Urschitz meint

Die Rückkehr des Ungeheuers von Loch Ness

Die unausgegorene Finanztransaktionssteuer geistert wieder herum.

Es hat eine Zeit gegeben, da ist Anfang Juli, zu Beginn des medialen Sommerlochs, immer ein schreckliches Ungeheuer aus dem schottischen Loch Ness aufgetaucht. Das sagenhafte Ungeheuer wurde nun schon länger nicht mehr gesichtet, dafür geistert neuerdings zur selben Zeit regelmäßig ein anderes Gespenst ebenso schemenhaft durch die Lande: Die Finanztransaktionssteuer.

Eigentlich ein etwas großspuriger Name, denn besteuert werden sollen ja nicht Finanztransaktionen generell, sondern nur der Handel mit Derivaten und Aktien. Wie auch immer: Gestern haben wieder einmal 52 Organisationen und Experten (einschließlich der üblichen Verdächtigen wie Attac und Oxfam) die EU-Finanzminister aufgefordert, endlich EU-weit eine solche Steuer zu beschließen.

Das war wohl ein Wunsch ans Christkind, denn von den 28 EU-Ländern sind nur 10 (an der Spitze Österreich) ernsthaft für die Steuer. Und die tun sich ein bisschen schwer, denn eigentlich wollten sie die Steuer schon 2016 eingeführt sehen. Bald werden es vielleicht nur mehr neun sein. Denn Frankreich hebt solch eine Steuer auf Aktien seit ein paar Jahren ein. Und hat damit so gut wie alle definierten Ziele verfehlt.


Das ist kein Wunder, denn hier wird versucht, die einzige voll globalisierte Branche mit nationalen Steuern einzufangen. Ein sinnloses Unterfangen. Natürlich ist es richtig, dass man mit dieser Steuer den gefährlichen Hochfrequenzhandel und das nicht minder riskante Kurswetten-Geschäft einbremsen könnte. Aber eben nur, wenn die Steuer global greift.

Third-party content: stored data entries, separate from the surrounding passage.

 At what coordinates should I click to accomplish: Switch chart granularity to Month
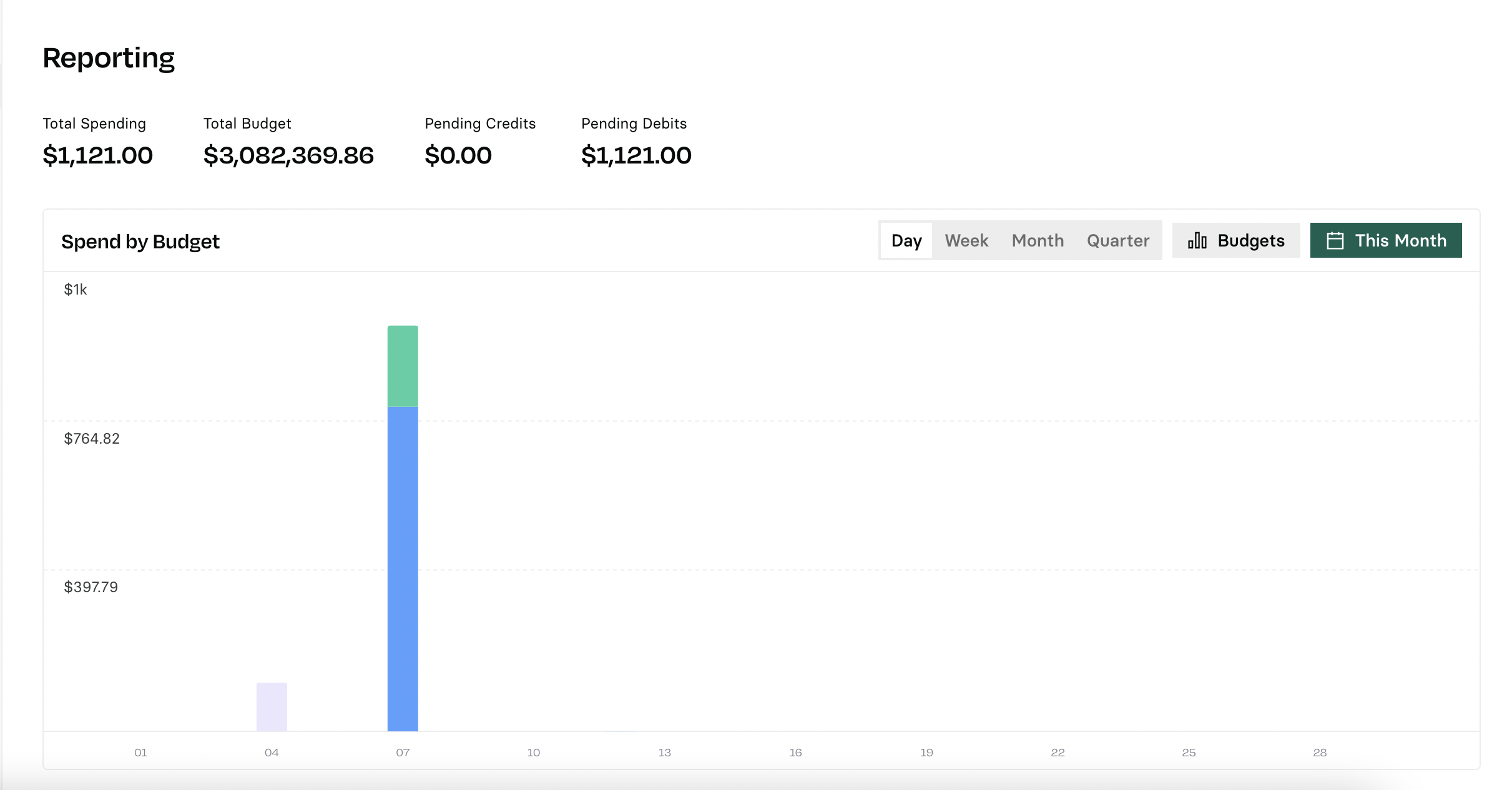[x=1038, y=240]
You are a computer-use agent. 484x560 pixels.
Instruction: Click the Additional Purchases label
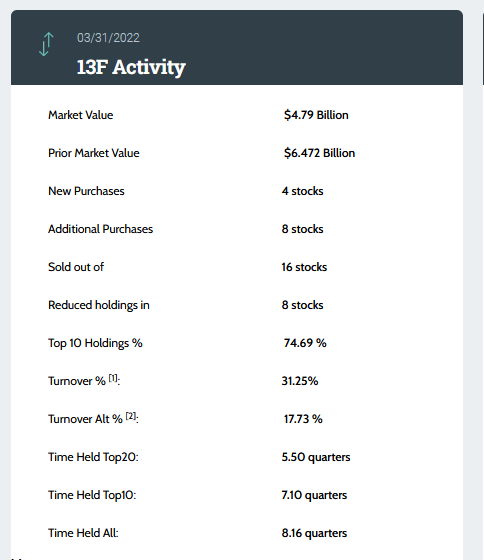point(100,229)
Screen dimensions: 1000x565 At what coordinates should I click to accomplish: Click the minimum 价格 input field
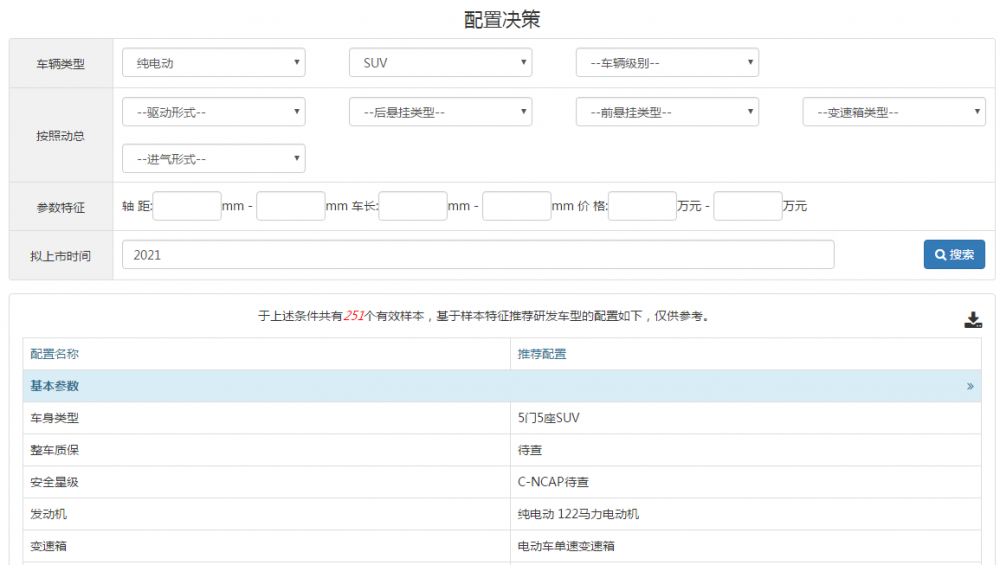click(x=643, y=206)
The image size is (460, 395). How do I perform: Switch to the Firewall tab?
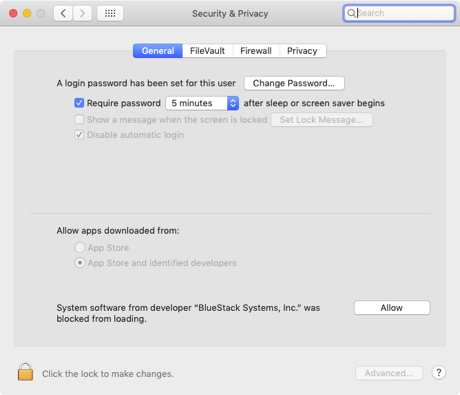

Denn niemand ist gezwungen, Derivate in Stuttgart zu handeln oder Hochfrequenzhandel in Paris oder Frankfurt zu betreiben. Dafür stehen ausreichend andere Finanzzentren zur Verfügung. Was am Ende dann übrig bliebe, wäre eine (in Österreich vor Jahren zu Recht abgeschaffte) Börsenumsatzsteuer für Kleinanleger. Damit werden die feuchten Expertenträume von 22 Mrd. Euro Steuererlös wohl nicht wahr werden. Man könnte meinen, die EU-Finanzminister hätten Wichtigeres zu tun, als mit solch unausgegorenen Plänen Zeit zu vergeuden.